I have been receiving a large number of comments on my website about why I sell my book and why I don’t give it away for free. Here is my response to your comments and I hope with this clarification we can put this ridiculous topic to bed.

Here is a quick run down of what it took me to write a book:

  • Nearly 3 years of work in my free time.
  • Nearly three months in India and about four months without an earning to finish the book.
  • Hiring an editor who took over two months to clean up the manuscript.
  • Hiring a designer who took two months putting the book cover and interior together.
  • Hiring a mapping software company to create custom maps used in the book.
  • Hiring a translator who is about to spend 3 months to translate the book into Telugu.
  • Hiring a web development company that took two months to build the web-site.
  • Twenty other sundry activities.


Since the books are not printed in bulk, it costs close to five dollars to print a book. Retailers like Amazon take a 55% cut off the list price.

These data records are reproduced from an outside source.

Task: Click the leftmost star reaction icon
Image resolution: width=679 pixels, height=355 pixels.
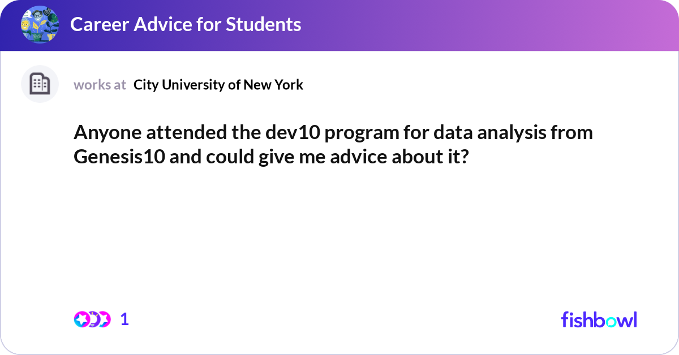Action: point(82,319)
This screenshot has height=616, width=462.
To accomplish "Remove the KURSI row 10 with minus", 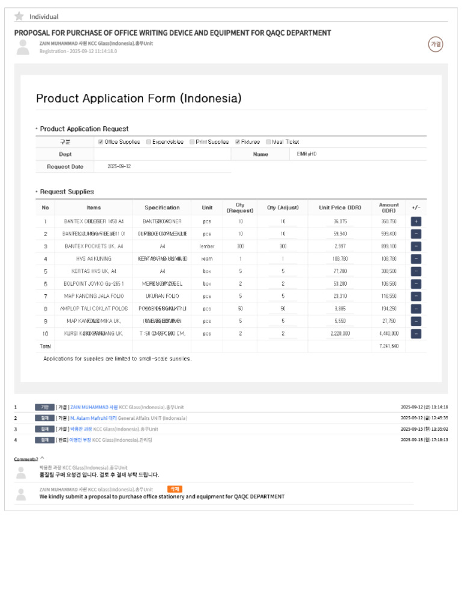I will pos(416,333).
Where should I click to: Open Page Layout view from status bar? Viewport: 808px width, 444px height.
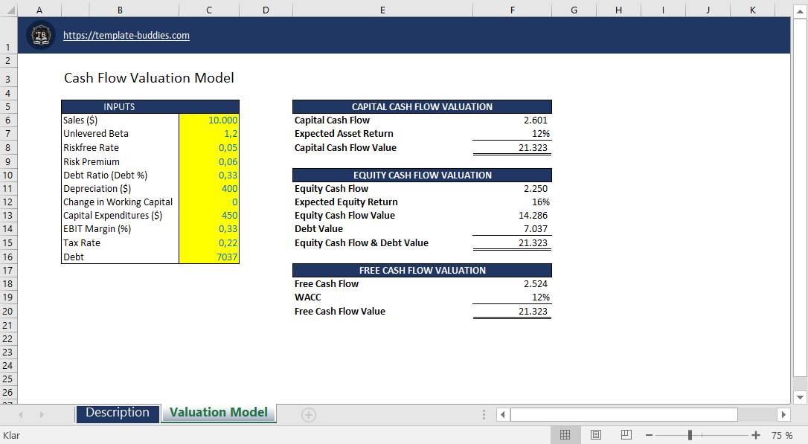pyautogui.click(x=595, y=434)
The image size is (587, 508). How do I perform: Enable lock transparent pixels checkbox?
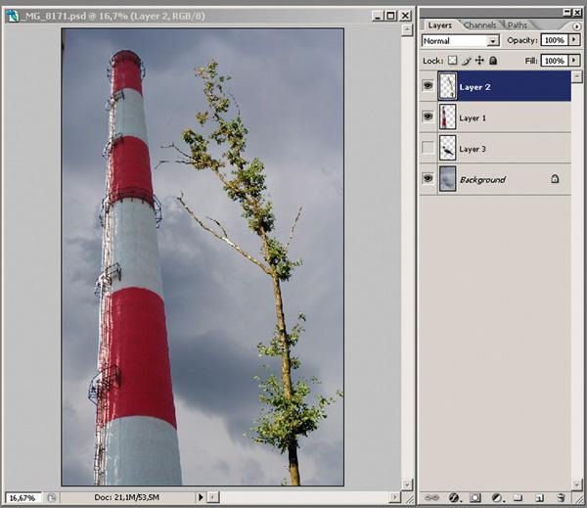453,61
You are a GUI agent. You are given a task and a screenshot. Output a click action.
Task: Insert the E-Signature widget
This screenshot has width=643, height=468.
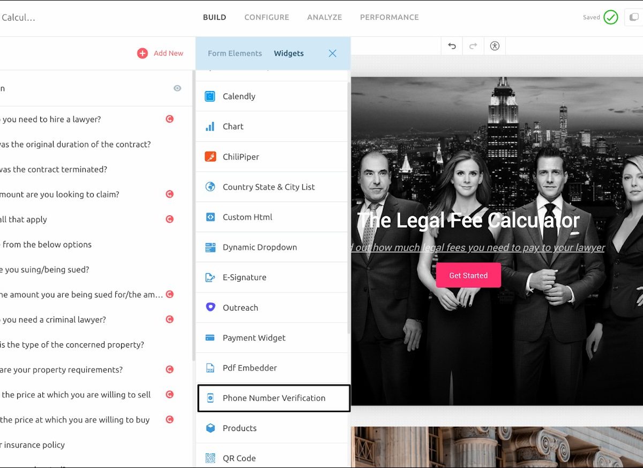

To date, how many copies have I sold through this incredible business venture? 63 copies. Yes, exactly sixty three copies.

How many free copies am I giving away to the media and the law makers? Nearly 600 copies.

The only people that make big money selling books are those that sell over half a million copies- the likes of, Obama, Palin, and the Clintons.

One might question, then why write and publish a book if hardly anyone reads it?

The book serves as a platform to take my message into more popular communication mediums such as the Internet, television, radio, and the print media. For example, my website is getting over two hundred thousand hits a month. The book has been getting air-time on TV and radio. I am also using the book as a tool to influence the law makers in India. I am pushing the book into print media through book reviews.

To those of you still suffering under socialistic syndrome and continue to think that free handouts are a birth right, please allow me to give my philosophical views on free market capitalism.

In my view, there are only three ways to earn money in this world.

Method 1: Loot, steal, cheat, or rob. This is the most immoral form of earning a living.

Method 2: Earn a living through the coercive powers of government, which it derives from the barrel of a gun. If what I wrote is not clear, try this. Stop paying income tax or property tax and see what happens. You will eventually see a gun toting cop at your door- and that is what I described as the coercive power of the government.

Many businesses, bureaucrats, politicians, and private citizens rely on the coercive power of the government for a living.

Government takes money from hard working people by force. It then redistributes it to those it likes. Governments often do this redistribution under the guise of morality. For example, the state government employees make up about 1% of the total population, yet they consume a large portion of the budget, which was the money forcibly taken from 99% of the people. Government spends over Rs. 20,000 crores a year on irrigation projects to help farmers, when in fact the major beneficiaries of this benevolence are contractors and not farmers. Many corporations around Hyderabad have acquired hundreds of acres of land with the help of government’s coercive powers. This land was forcibly taken from the private owners and often from poor farmers. Many companies lobby government to impose restrictions on imports in the name of economic welfare, when in fact these regulations prevent people from getting quality products at a low cost.

Barring a few exceptions, using government’s coercive power to earn a living is also a form of looting and, this looting is often done in the guise of “the greater good of society”.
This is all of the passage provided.